## Extrahierter Text
————

In Frankfurt toben derzeit intensive Warnstreiks im öffentlichen Nahverkehr, die den Alltag vieler Pendler massiv beeinträchtigen. Die Gewerkschaft Verdi hat zu mehreren Ausständen aufgerufen, darunter ein ganztägiger Streik am 24. Februar 2026.
Neuester Streik in Frankfurt
Heute, am Dienstag, 24. Februar 2026, steht der U- und Straßenbahnverkehr in Frankfurt weitgehend still. Alle neun U-Bahn-Linien und zehn Straßenbahnlinien der Verkehrsgesellschaft Frankfurt (VGF) sind vom Warnstreik betroffen, der mit der Frühschicht beginnt und bis zum Ende der letzten Schicht andauert. Busse und S-Bahnen fahren hingegen regulär, was Fahrgästen Alternativen bietet.

————

## Bereitgestellte Daten
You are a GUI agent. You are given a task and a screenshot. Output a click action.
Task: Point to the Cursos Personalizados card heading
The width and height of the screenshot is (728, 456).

————

## Zu bearbeitende Aufgaben
[A] Fasse den Absatz „Heute, am Dienstag, 24. Februar 2026“ aus dem Text zum Frankfurter Warnstreik als knappe Stichpunktliste zusammen. Alle wesentlichen Fakten sollen darin enthalten sein.
[B] Beantworte anhand des Textes zum Frankfurter Warnstreik kurz die folgenden Fragen:
(i) Welche Gewerkschaft hat zu den Ausständen aufgerufen?
(ii) Wie viele Straßenbahnlinien der VGF sind vom Warnstreik betroffen?
(iii) Welche Verkehrsmittel fahren trotz des Streiks regulär?
Die Daten sind für die Bearbeitung nicht erforderlich.

## Lösungen der Aufgaben
[A]
- Dienstag, 24. Februar 2026: U- und Straßenbahnverkehr in Frankfurt steht weitgehend still
- Betroffen: alle neun U-Bahn-Linien und zehn Straßenbahnlinien der VGF
- Dauer: ab der Frühschicht bis zum Ende der letzten Schicht
- Busse und S-Bahnen fahren regulär und bieten Alternativen

[B]
(i) Verdi
(ii) Zehn
(iii) Busse und S-Bahnen